Дарья не спеша подошла к столу. Короткий черный тулупчик, отороченный ярко-рыжим мехом, плотно сжал ее плечи и высокую грудь. Пуховый платок закрывал голову и обрамлял ее белое лицо с большими черными глазами. Слегка, качнув плечом, она пасмурно взглянула на председателя.

— Ну, я пришла… Звали, Илья Митрофанович?

Петров кивнул на меня.

— Это товарищ из газеты. Хочет тебя пропечатать.

Дарья вскинула голову. Глаза ее теперь искрились, как будто в них играл луч солнца.

— Так вот ты, Михайловна, возьми его к себе в гости. Побеседуйте, поговорите на свободе.

Дарья усмехнулась.

— А люди как подумают?

— Люди… — засмеялся Петров. — Эх, Дарья, Дарья! Я-то знаю, как ты людей боишься.

Дарья нахмурилась, резко повернулась и пошла, ко у порога остановилась и, не оборачиваясь, пропела:

— Мне что, пожалуйста… Я приберусь, а вы приходите.

Краснощекий, с царапиной на лбу Васька повел меня к Дарье Козыревой. Мальчик переставлял отцовские валенки, как ходули. Он был в одной рубахе и ежился. Над Закутом висело звездное небо, щелкал мороз, под каблуками повизгивал снег.

— Вот тута, дяденька, она живет, — указывая на дом, пропищал Васька и задергался. — Я побегу, дяденька, а то зябко.

Я толкнул калитку и в темноте стал пробираться на ощупь. Знакомый голос позвал:

— Сюда, сюда идите!

Пропустив меня, Дарья резко закрыла дверь, и по синим половикам покатился седой ком морозного пара.

У Дарьи было тепло и уютно. Над шитой деревянной кроватью с пирамидой подушек висел самодельный ковер, на котором розовая девица расчесывала желтые волосы. Переднюю часть избы занимали цветы. В глиняном горшке, как еж, свернулся кактус. Нежная фуксия осыпала малиновые сережки. Резко пахло геранью.

Дарья, скрестив на груди руки, стояла у самовара. Девочка лет шести, положив на колени худенькие ручонки, сидела возле нее. Острый подбородок, маленькое личико с безбровыми глазенками придавали ребенку пугливый вид. Самовар вскипел. Дарья легко подняла его и поставила на стол. Самовар крякнул и расшумелся, как разбуженный улей.

Я следил за хозяйкой. Хороша! Толстые черные косы двойным венком обвили голову, и только маленькие колечки волос, как тени, упали ей на белую шею и уши. Дарья ходила плавно, движения ее были немного ленивые, словно она делала все нехотя. Я с удивлением отметил — предметы, к которым прикасалась хозяйка, казалось, жаловались. Дарья расставляла посуду: стаканы, блюдца и даже чайная ложечка не звенели, а вскрикивали «ай!», как будто она их щипала.

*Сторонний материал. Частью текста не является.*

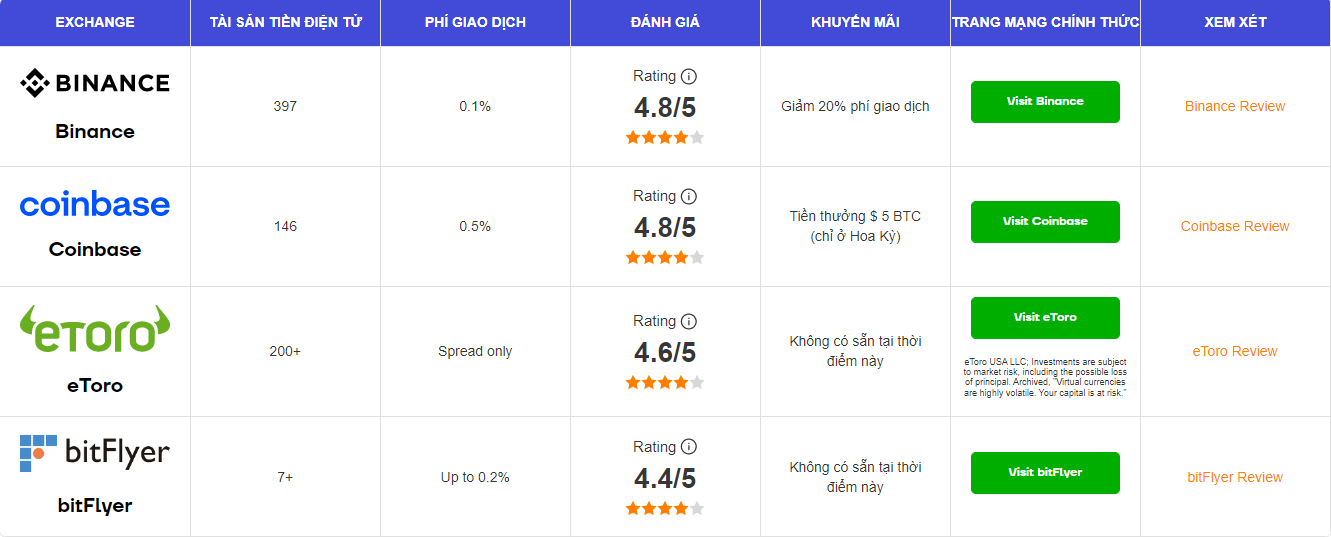Viewport: 1331px width, 537px height.
Task: Click the Visit eToro button
Action: pyautogui.click(x=1045, y=318)
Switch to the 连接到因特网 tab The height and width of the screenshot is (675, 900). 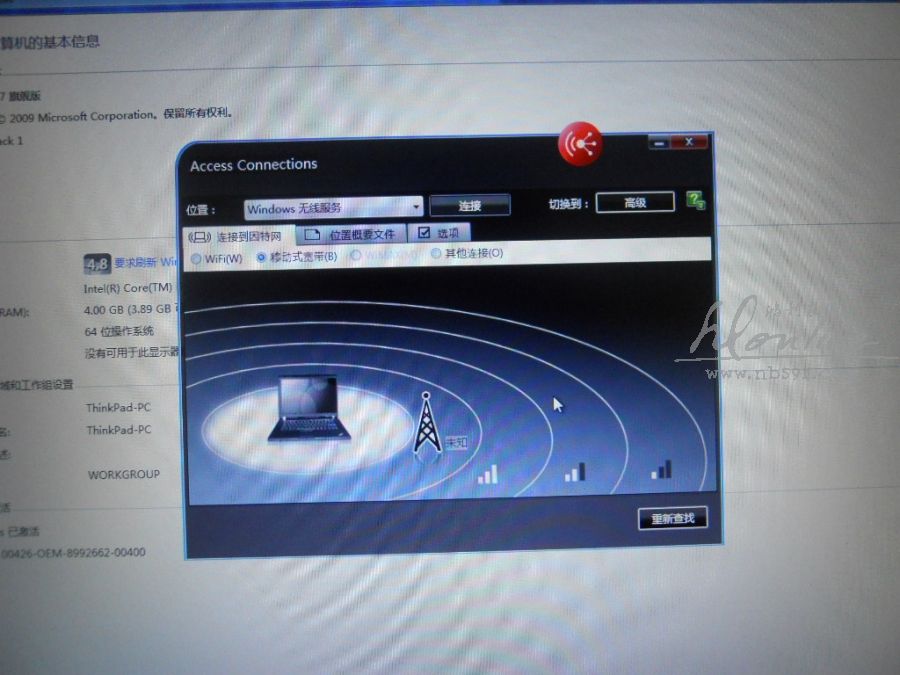pos(242,237)
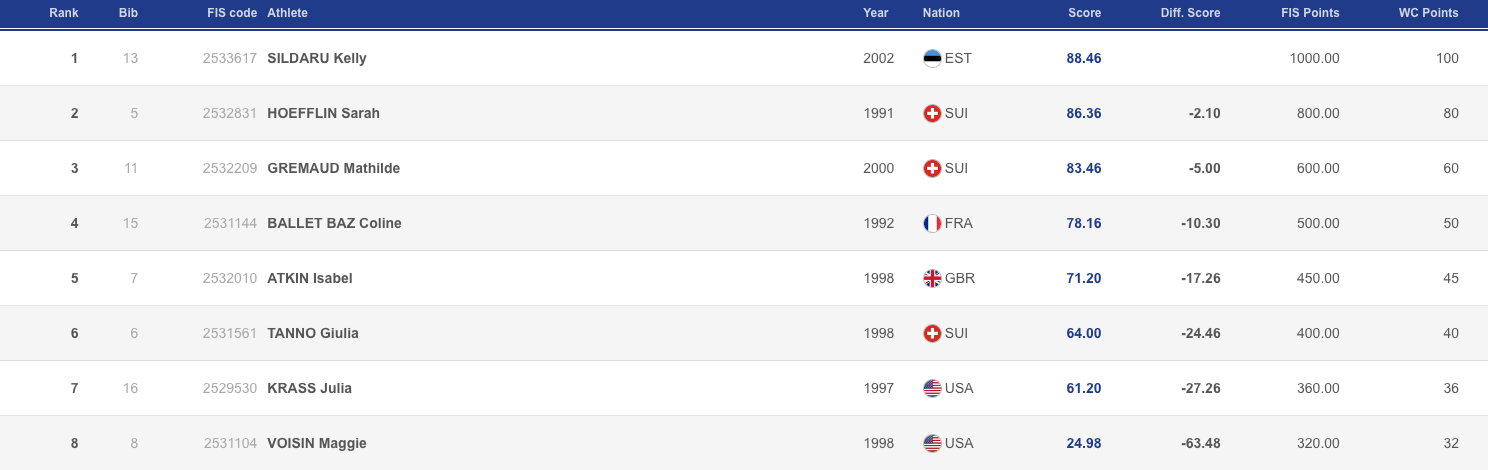Click the FIS Points column header
Screen dimensions: 1488x470
pos(1310,13)
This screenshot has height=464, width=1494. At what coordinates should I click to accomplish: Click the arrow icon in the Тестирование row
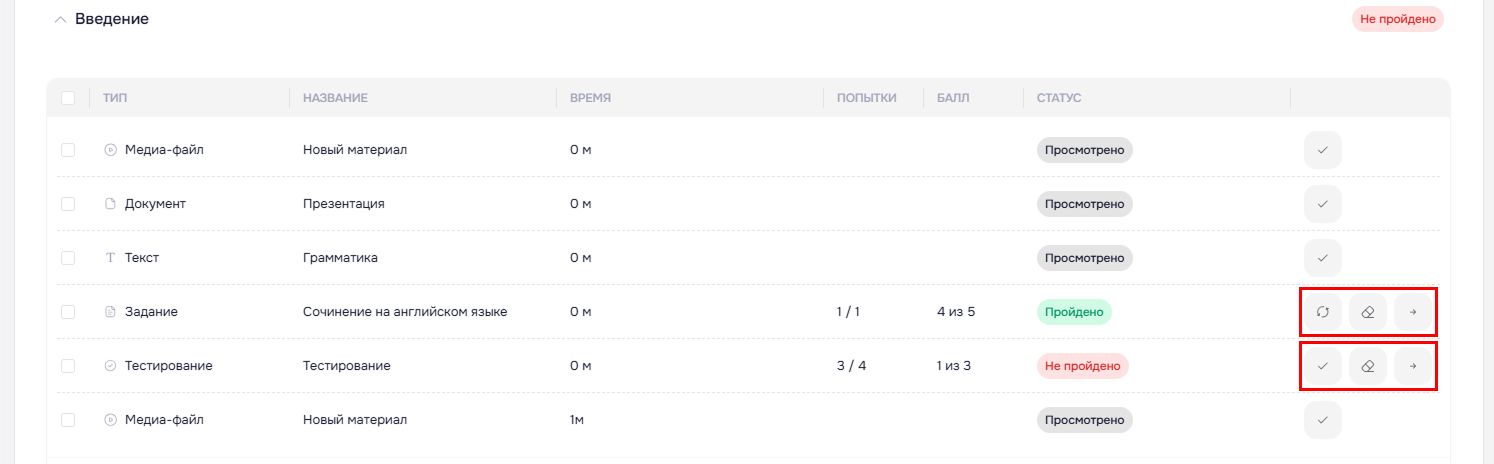coord(1413,366)
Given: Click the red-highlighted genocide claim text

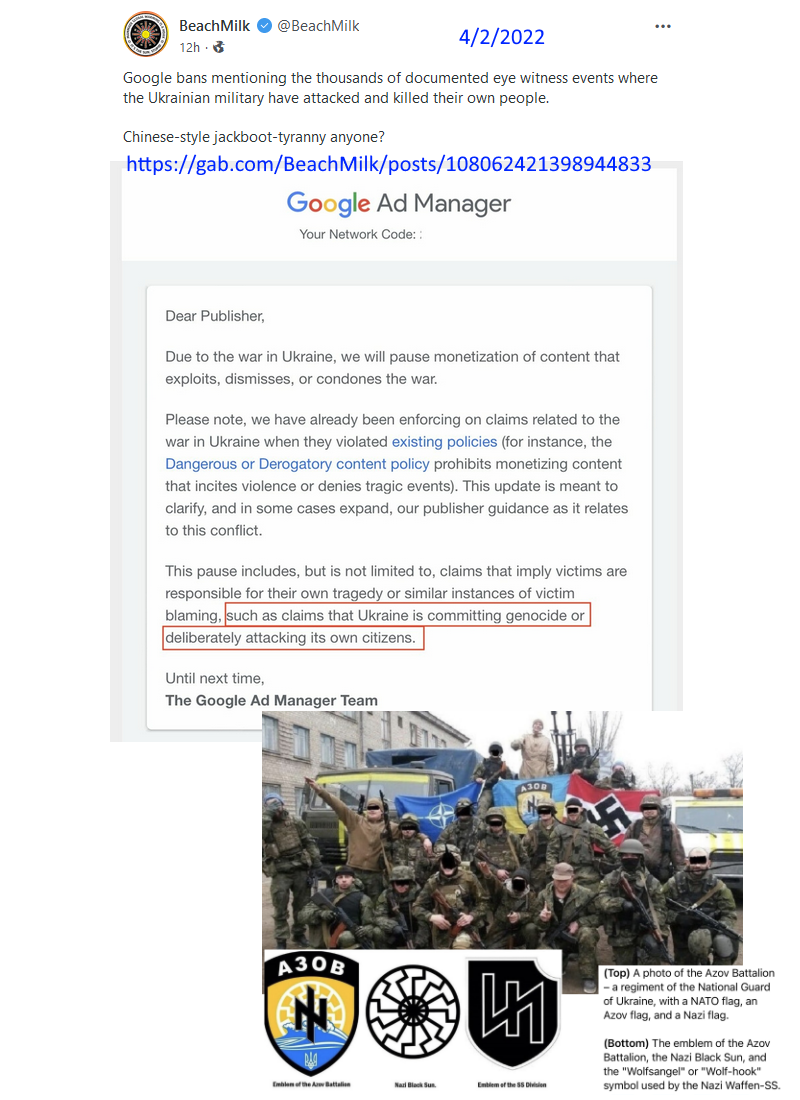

Девочка не сводила глаз с варенья. Дарья налила ей кружку чаю, положила варенья и кусок сахару. Все это она сделала молча, не поднимая глаз.

Я пытался завязать разговор, но он не вязался. Хозяйка отвечала коротко и слушала рассеянно. Мне казалось, что она к чему-то прислушивается.

— Давно вы здесь живете?

— Я родилась в Закуте.

— А эта девочка — ваша дочь?

— Соседская. Ночевать у меня попросилась.

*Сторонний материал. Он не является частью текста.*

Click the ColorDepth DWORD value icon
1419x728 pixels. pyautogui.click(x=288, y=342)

О своей работе Дарье рассказывать, видно, не хотелось.

— Да работаю, как все, — уклончиво ответила она.

— Как же вы добились успеха?

— Старалась, чтобы не быть хуже других. Читала книжки по животноводству. Ну, как и все.

— Скажите, Дарья Михайловна, вы любите свое дело?

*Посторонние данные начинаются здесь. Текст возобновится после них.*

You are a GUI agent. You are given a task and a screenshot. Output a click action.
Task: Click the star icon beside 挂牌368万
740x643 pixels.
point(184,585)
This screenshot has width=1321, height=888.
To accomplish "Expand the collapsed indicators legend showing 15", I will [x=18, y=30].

Она насторожилась. Ее большие глаза выражали недоверие. «Не подвох ли здесь какой?» — говорили они. Но вдруг Дарья открыто улыбнулась.

— Вам, наверное, уже кое-что сказали. А я и сама скрывать не стану. Не очень-то мне хотелось браться за эту работу, да так уж пришлось. С первых же дней я возненавидела ее, и особенно этих тощих… свиней. Ничего не жрали, и росла у них только одна щетина. Знаете, из меня слезу нелегко выжать, а тогда я почти каждый день плакала. На работу иду — реву, домой приду — тоже реву. Помощи я ни у кого не просила. Все казалось, что мои неудачи вызывают у баб радость. Не знала, что и делать. Как-то зашла я в правление. Там никого не было. На столе лежали газеты. От нечего делать развернула одну и прочитала: «Наш опыт откорма свиней». Эту газету я — в карман, и бегом домой… Вот посмотрите, я ее до дыр зачитала.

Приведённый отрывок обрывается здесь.